Prevalence and correlates of depressive symptoms among persons with rheumatoid arthritis
- PMID: 8336304
Prevalence and correlates of depressive symptoms among persons with rheumatoid arthritis
Abstract
Objectives: The study goals were to (1) estimate the prevalence of depressive symptoms among a community based panel of persons with rheumatoid arthritis (RA); (2) assess differences in sociodemographic characteristics of individuals with and without depressive symptoms; and (3) assess the association of depressive symptoms with clinical characteristics, function, and health services utilization.
Methods: Depressive symptoms were assessed with the Geriatric Depression Scale. Clinical characteristics examined were number of painful joints, pain rating, and self-reported health status and worsening of RA. Measures of function were the Health Assessment Questionnaire (HAQ), bed days, presence of major physical limitation, and work status. Utilization measures were RA and non-RA related physician visits and hospitalizations.
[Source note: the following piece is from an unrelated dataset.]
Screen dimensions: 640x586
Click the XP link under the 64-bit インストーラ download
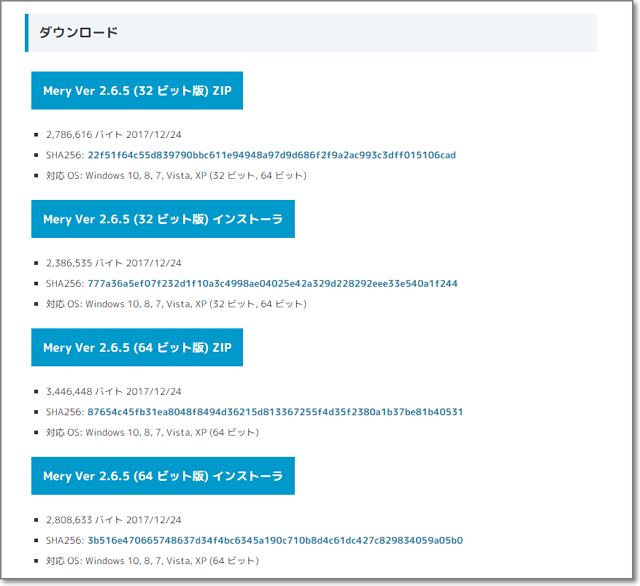click(201, 561)
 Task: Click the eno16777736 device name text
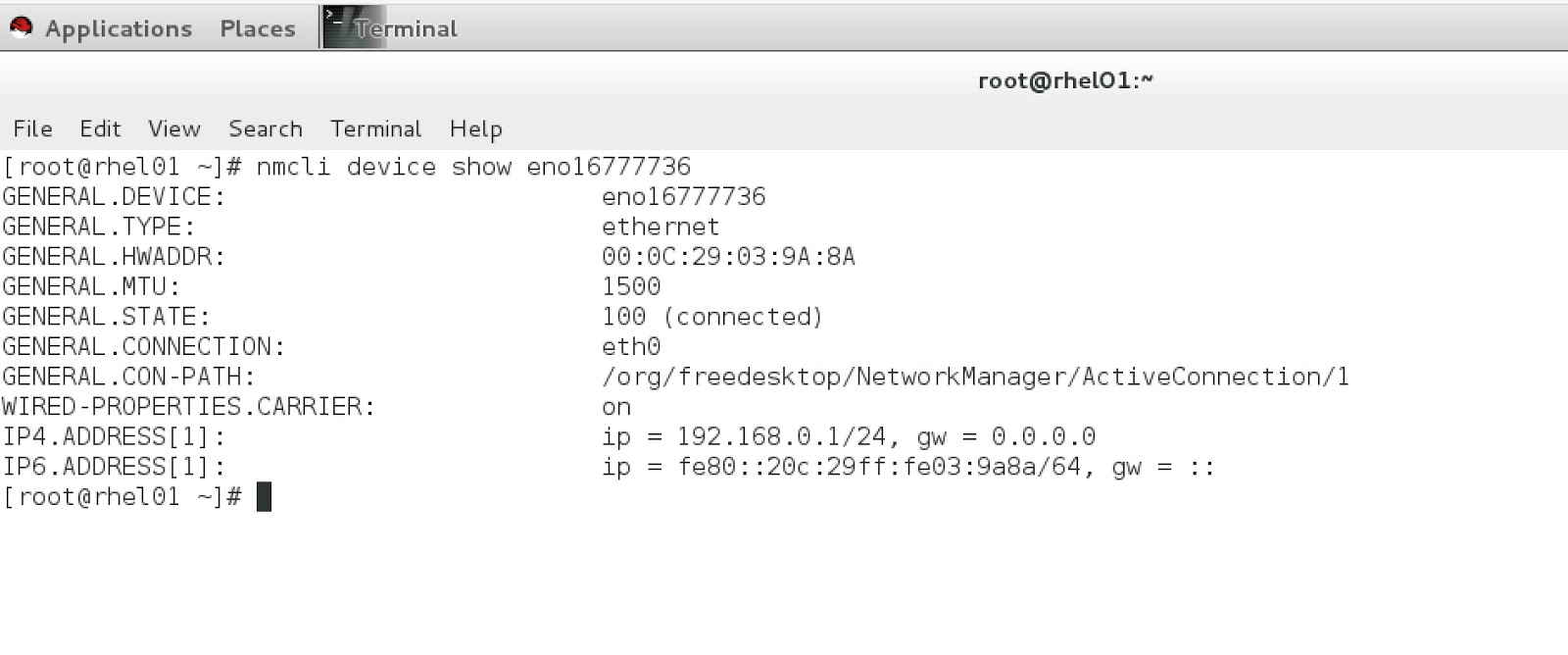pos(684,196)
Differences in sociodemographic characteristics were assessed using t tests and chi 2 tests. The association of depression with clinical, function, and utilization variables was assessed using multiple linear and logistic regression. Cross sectional analyses of data from 4 years were performed.
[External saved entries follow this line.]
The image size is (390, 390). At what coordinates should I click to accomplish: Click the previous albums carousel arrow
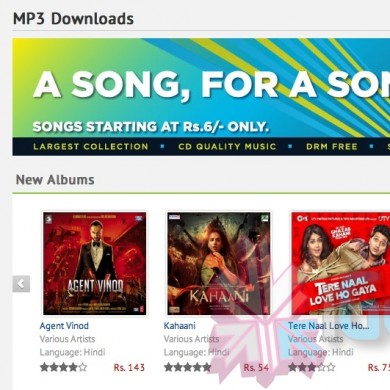tap(21, 284)
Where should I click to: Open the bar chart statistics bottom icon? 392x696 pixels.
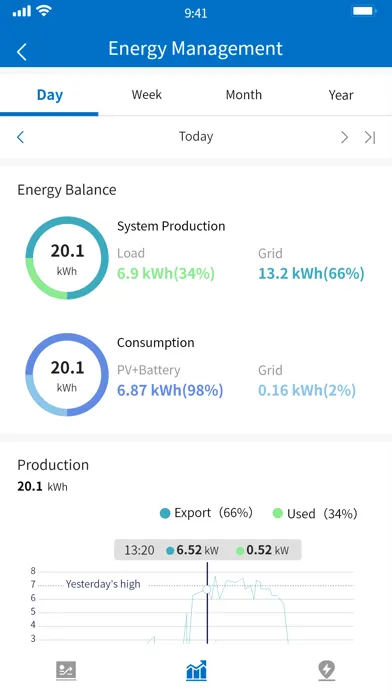tap(196, 670)
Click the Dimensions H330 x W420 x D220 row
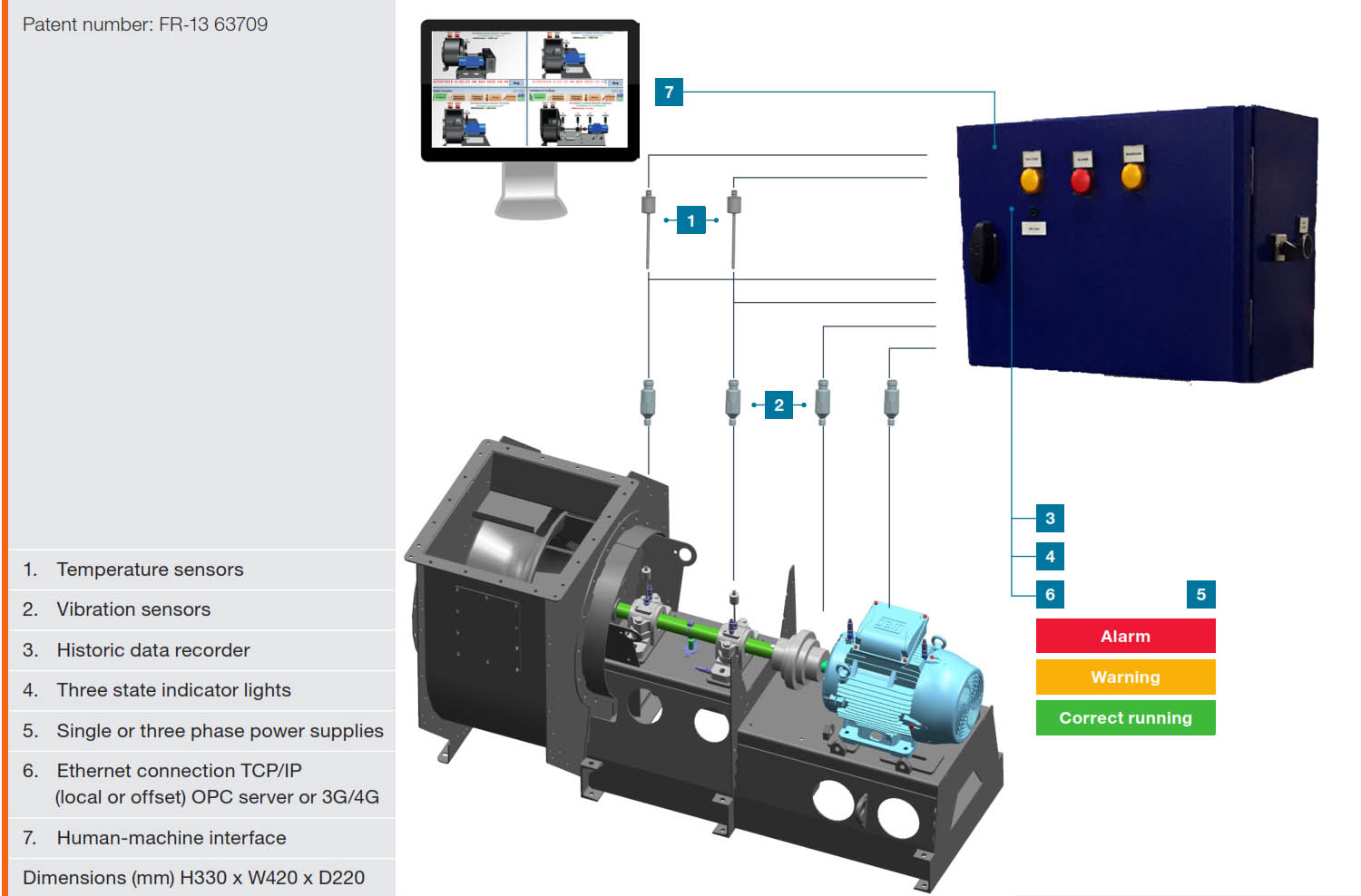1361x896 pixels. click(193, 878)
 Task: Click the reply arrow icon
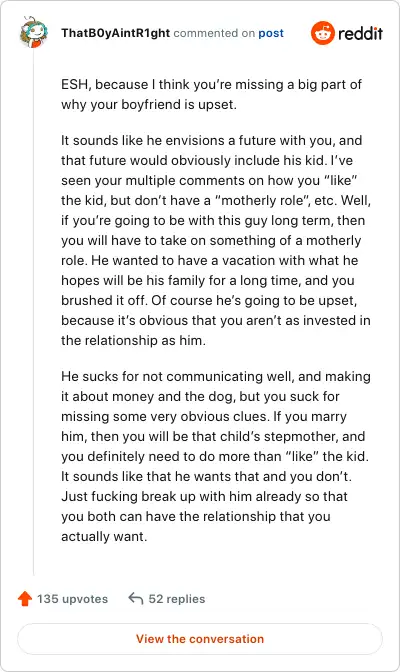pyautogui.click(x=135, y=598)
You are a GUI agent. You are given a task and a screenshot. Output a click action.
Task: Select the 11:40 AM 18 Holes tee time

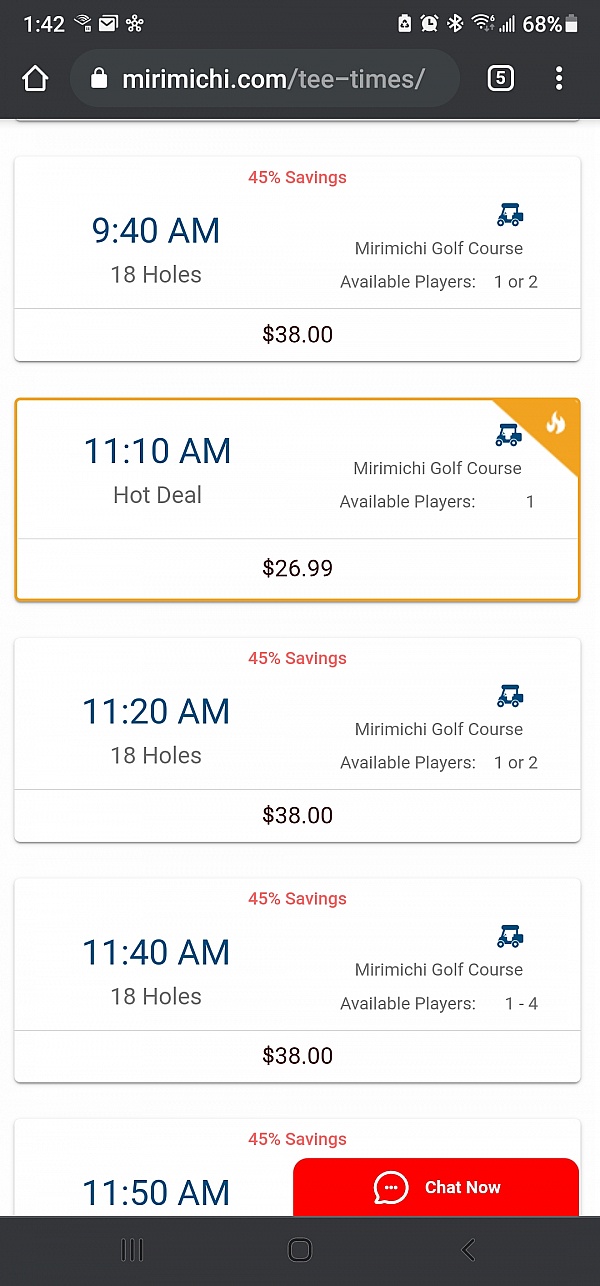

Results: 15-17% of persons reported depressive symptoms each year; 4% in every year. Depression in one year greatly increased the probability of depression in future years. Depressed individuals were less likely to be married, and had RA of longer duration and more comorbidities; there were no significant differences in age, ethnicity, sex, or education between the groups. Depression was associated with significantly poorer clinical characteristics and function on all variables in every year. Differences in utilization were less consistent, but generally the depressed group reported significantly more RA related physician visits and hospitalizations.
Conclusion: Depressive symptoms were consistently associated with negative health and functional outcomes, and, in most cases, with increased health services utilization.